# My Uncle Keeps Putting Blanket/Newspaper All Over Rabbits Cage Please Help



## dan50 (Jan 12, 2013)

Outside is around 50 degrees F but the rabbit is inside the living room plus windows are closed but keeps putting newspaper around the cage like a cave. We had her since 3 yrs he never covered wit her wit nothin but started doin this winter. The rabbit doesn't have hays or bedding but she does have puppy pads and magazine inside the cage but keeps putting newspaper around the cage and it look like a hutch now. He thinks she's cold since in the morning rabbit fur is cold and likes laying on the carpet. What should I do?? I told him its not necessary and used to cool temperature but he won't listen and he thinks he's always right. My uncle keeps getting mad at me when I try to explain he thinks he's always right, he doesn't care what I say and ignores every word I say.

I live in los angeles And he just started to do this EVERY night


he uses newspaper/blanket every night. the rabbit is not a baby, its an adult and its overweight and large type. does anybody know of a rabbit who has a housing like this?? The only part that's not covered is the entrance part where the pet goes in and out of the cage.


----------



## dan50 (Jan 12, 2013)

Outside is around 50 degrees F but the rabbit is inside the living room plus windows are closed but keeps putting newspaper or blankets around the cage like a cave. We had her since 3 yrs he never covered wit her with nothing but started doing this winter and from now every night. The rabbit doesn't have hays or bedding but she does have puppy pads and magazine inside the cage but keeps putting newspaper around the cage and it look like a cave now. He thinks she's cold since in the morning rabbit fur is cold and likes laying on the carpet. What should I do?? I told him its not necessary and used to cool temperature but he won't listen and he thinks he's always right. anyone know anyone who does this or have a rabbit house like a cave? mine is large rabbit. My uncle keeps getting mad at me when I try to explain he thinks he's always right, he doesn't care what I say and ignores every word I say.

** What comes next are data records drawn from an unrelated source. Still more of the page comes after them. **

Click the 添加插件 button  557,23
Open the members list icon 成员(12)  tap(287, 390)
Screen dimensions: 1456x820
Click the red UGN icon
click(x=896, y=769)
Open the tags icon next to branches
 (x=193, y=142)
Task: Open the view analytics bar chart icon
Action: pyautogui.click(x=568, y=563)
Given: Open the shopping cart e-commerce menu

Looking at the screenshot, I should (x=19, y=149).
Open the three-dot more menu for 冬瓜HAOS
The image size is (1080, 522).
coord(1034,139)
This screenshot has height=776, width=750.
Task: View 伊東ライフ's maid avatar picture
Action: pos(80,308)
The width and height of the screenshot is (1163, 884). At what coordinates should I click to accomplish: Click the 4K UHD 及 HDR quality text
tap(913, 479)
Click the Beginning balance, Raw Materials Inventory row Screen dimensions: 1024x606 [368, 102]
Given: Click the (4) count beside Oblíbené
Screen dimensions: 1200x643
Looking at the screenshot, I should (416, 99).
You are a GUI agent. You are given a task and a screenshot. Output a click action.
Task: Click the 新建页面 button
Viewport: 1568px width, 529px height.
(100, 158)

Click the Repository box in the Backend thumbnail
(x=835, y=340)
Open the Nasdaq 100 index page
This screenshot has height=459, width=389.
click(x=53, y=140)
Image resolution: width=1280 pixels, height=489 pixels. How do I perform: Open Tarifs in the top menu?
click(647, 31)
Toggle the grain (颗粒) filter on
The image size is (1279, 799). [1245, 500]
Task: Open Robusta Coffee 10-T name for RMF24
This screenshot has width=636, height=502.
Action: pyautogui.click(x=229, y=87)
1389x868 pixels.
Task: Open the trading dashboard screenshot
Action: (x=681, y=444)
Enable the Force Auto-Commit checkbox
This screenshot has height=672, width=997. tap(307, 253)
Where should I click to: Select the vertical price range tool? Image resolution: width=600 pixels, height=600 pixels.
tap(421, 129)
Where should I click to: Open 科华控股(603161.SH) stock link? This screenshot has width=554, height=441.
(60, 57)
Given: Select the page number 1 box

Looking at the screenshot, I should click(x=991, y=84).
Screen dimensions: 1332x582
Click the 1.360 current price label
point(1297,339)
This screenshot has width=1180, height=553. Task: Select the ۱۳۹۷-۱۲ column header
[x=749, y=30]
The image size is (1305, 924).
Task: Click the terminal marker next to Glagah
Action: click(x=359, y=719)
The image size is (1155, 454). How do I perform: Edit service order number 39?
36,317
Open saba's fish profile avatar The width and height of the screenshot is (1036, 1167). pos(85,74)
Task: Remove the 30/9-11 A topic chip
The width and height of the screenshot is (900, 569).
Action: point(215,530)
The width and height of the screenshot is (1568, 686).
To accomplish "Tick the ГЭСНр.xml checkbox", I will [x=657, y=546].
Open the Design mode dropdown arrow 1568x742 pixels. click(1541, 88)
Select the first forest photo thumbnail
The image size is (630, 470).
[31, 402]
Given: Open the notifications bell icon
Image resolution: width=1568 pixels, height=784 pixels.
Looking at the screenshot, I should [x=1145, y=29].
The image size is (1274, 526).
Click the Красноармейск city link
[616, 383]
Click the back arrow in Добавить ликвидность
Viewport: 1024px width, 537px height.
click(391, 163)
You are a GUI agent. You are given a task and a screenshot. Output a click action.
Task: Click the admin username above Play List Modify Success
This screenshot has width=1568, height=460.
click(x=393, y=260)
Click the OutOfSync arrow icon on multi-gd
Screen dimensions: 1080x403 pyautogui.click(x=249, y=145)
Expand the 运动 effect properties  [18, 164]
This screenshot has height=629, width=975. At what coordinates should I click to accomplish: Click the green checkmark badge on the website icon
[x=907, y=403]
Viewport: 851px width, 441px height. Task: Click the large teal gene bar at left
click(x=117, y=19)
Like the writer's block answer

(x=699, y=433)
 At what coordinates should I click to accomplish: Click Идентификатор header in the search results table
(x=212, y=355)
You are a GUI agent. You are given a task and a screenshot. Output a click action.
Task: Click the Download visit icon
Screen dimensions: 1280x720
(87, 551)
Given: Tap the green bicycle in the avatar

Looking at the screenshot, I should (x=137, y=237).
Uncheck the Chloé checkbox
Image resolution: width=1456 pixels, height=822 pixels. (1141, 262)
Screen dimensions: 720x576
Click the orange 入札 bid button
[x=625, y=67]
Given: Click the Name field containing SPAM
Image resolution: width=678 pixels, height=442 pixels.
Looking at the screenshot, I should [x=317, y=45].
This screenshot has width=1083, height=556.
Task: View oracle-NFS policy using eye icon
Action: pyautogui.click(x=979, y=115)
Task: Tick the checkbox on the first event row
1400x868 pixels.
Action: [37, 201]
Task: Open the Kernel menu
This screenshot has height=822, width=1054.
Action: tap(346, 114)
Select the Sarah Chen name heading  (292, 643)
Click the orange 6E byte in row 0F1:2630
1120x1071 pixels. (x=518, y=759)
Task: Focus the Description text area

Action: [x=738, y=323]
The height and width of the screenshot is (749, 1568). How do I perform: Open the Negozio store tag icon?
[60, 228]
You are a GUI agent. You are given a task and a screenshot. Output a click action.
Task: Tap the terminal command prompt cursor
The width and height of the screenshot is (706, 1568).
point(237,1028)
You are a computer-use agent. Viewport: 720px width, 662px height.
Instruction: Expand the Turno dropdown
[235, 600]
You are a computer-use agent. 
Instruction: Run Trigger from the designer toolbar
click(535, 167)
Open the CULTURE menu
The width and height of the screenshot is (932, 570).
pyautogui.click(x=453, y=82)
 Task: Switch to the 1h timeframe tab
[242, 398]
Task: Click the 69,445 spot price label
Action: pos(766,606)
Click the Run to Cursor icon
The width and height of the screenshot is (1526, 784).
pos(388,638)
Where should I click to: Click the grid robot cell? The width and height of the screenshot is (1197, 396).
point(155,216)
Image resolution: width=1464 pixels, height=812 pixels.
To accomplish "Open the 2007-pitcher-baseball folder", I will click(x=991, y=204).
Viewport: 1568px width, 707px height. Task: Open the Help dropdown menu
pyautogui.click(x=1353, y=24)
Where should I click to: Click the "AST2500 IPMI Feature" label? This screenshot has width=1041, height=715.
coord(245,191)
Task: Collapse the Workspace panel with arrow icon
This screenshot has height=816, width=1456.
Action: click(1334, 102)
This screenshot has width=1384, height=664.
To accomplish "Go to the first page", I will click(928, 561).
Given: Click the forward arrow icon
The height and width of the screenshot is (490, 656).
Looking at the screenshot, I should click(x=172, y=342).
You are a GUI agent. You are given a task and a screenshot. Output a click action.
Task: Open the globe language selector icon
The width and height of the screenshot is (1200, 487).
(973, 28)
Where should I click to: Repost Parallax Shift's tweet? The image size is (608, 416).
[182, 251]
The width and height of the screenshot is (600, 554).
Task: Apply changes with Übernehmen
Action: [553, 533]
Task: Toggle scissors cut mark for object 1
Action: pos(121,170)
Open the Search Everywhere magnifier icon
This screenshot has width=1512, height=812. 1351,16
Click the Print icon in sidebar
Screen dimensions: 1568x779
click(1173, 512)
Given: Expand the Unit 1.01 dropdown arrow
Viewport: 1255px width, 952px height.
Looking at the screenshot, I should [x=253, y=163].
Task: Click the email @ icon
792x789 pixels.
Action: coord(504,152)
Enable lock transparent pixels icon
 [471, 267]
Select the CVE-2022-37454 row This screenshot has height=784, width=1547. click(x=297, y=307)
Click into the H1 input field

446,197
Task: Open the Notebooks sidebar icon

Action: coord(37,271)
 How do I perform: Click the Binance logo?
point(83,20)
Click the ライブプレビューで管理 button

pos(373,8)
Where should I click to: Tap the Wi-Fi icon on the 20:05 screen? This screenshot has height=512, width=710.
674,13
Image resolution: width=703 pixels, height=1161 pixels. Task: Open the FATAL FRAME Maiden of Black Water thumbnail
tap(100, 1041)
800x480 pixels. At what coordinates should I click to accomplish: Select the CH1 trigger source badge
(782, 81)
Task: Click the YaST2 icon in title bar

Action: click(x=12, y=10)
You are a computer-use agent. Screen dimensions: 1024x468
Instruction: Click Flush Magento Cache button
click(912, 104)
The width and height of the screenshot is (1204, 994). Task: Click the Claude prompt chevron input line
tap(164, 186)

i live in los angeles And he does this EVERY night


he uses newspaper/blanket every night. the rabbit is not a baby, its an adult and its overweight and large type.


----------



## JBun (Jan 12, 2013)

I actually don't think it will hurt the rabbit at all for your uncle to be doing this, as long as it's not getting too hot in there. And since the front isn't being covered then it should be getting enough air. Rabbit's usually like nice dark little cubby holes, so your rabbit probably doesn't mind it feeling like a cave, as it usually helps a rabbit feel safe too.


----------



## whitelop (Jan 12, 2013)

I cover my rabbit up at night sometimes. I put a blanket over the top and two sides of her cage, and the other side is next to the wall. So she gets plenty of air. I bet your rabbit is fine like that. 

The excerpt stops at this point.